FF Seria Arabic is now a bi-script Arabic/Latin type family (originally Sada supported only the Arabic script).FF Seria Arabic is available in feature-rich OpenType font format (Sada was TrueType only).The original Regular and Bold were augmented with new Light and Black weights in FF Seria Arabic.Advanced Spacing/Kerning and Hinting were added to FF Seria Arabic.FF Seria Arabic now works in all applications supporting Arabic script on Macintosh and Windows, unlike Sada that only worked in Adobe CS ME applications.

FF Seria Arabic combines basic Latin (Western) and Arabic character sets. As FF Seria does not have any Light and Black variants, Seria Arabic Light comes with Seria Regular Western characters instead, while Seria Arabic Black contains the Western characters of Seria Bold. Type designer and engineer Hasan Abu Afash programmed the OpenType layout features that are needed for the Arabic script system.

Characteristics of the FF Seria Arabic type family

Sharp curves and stroke endings

FF Seria Arabic consists of two different kinds of sharpness applied in the structure of the letters. When the stroke flows into a closed counter (a loop), only the sharp corner is applied on the inner part of the curve, and when the stroke flows into an open counter, the sharpness is applied both on the inner and the outer part of the curve.

Naskh and Kufi-based glyph construction

Since FF Seria Arabic has to work with the serif face FF Seria, a Naskh based structure was adopted with a high contrast structure based on the broad nib pen. Yet, the weight in FF Seria is applied on the horizontal strokes and not on the diagonals as in a traditional broad nib based structure. As a result, the weight in FF Seria Arabic had to be moved from the diagonals to the verticals and make the structure of the glyphs more straightened up.

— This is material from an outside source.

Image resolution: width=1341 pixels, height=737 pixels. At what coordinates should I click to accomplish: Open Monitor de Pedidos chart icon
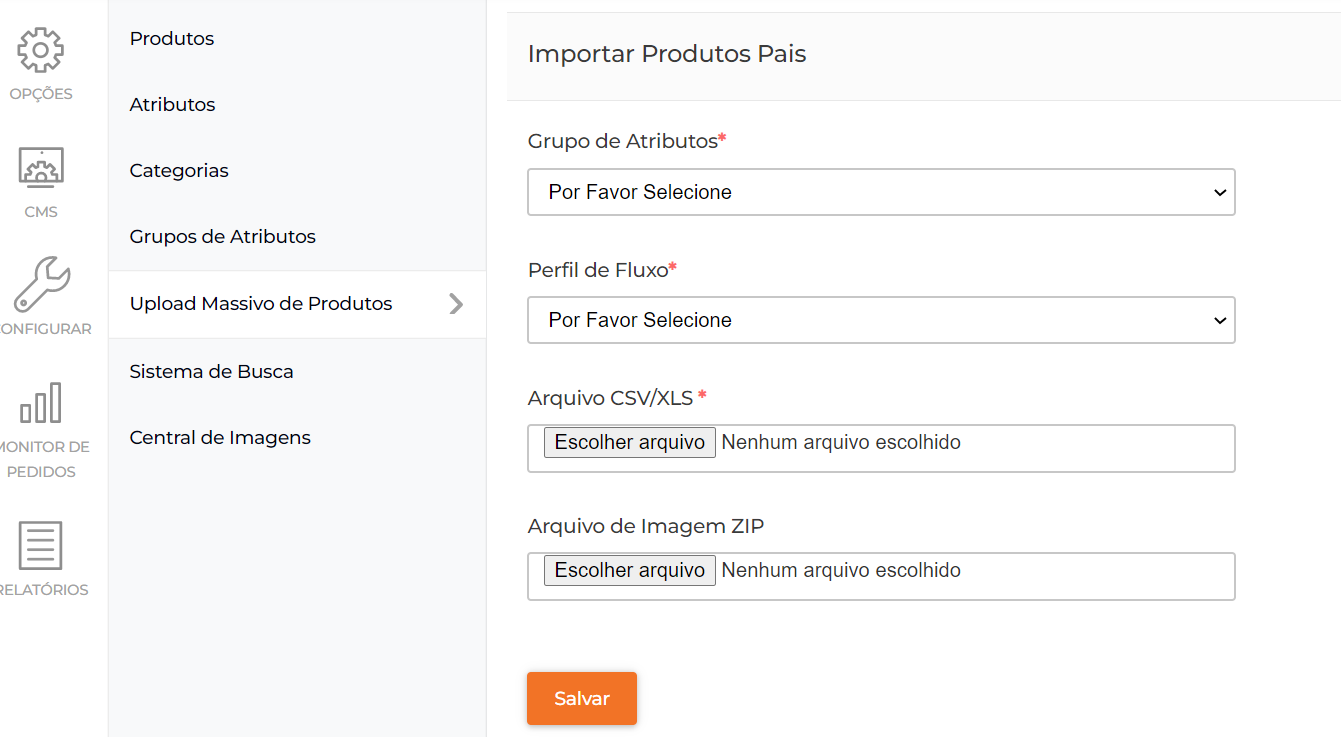click(x=41, y=403)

The solution was to make all the toothed glyphs and the right side of looped glyphs straightened up and the weight applied on the vertical (which is more Kufik), while the stroke in the left side of the glyph has kept a more calligraphic flow, and the weight is applied on the diagonal (which is more Naskh). This combination gives FF Seria Arabic a unique feel.

Open counters

Unlike most Arabic fonts, the counter shapes in FF Seria Arabic are well opened and will not clot up at small point sizes. Additionally, the open counters allow FF Seria Arabic to have more weights (from Thin to Black) and make it more legible and readable.

Proportions of the glyphs

Usually in Arabic font the ascenders and descenders are taller than the loop and tooth heights. That makes the Arabic script feel like it is a line with some upper and lower strokes coming out of it. In FF Seria Arabic there is an even balance between the loop height, tooth height, ascender and descender. This gives the font a more balanced look.

Text colour

The color of FF Seria Arabic in text setting is even. The grey of the text is the same as the grey of the Roman type. This is because the glyphs are proportional.

No straight baseline

FF Seria Arabic is a marriage between a stiff straight baseline and a very calligraphic curvy one. The glyphs connect in a slight curve but at the same time define a very clear baseline. The glyphs sit clearly on this baseline without having a pronounced straight line.

Language support

FF Seria Arabic supports Arabic, Farsi and Urdu Languages and offers the choice between Arabic hanging figures, Indic figures, Farsi figures and Urdu Figures. Usually, most of the Arabic typefaces only have the Indic figures while a few other new Arabic typefaces have lining Arabic figures. Since there are no capitals in the Arabic script, lining uppercase Arabic figures look bigger than the Arabic text. My solution was to borrow the hanging figures of FF Seria and modify them to work better with the Arabic script.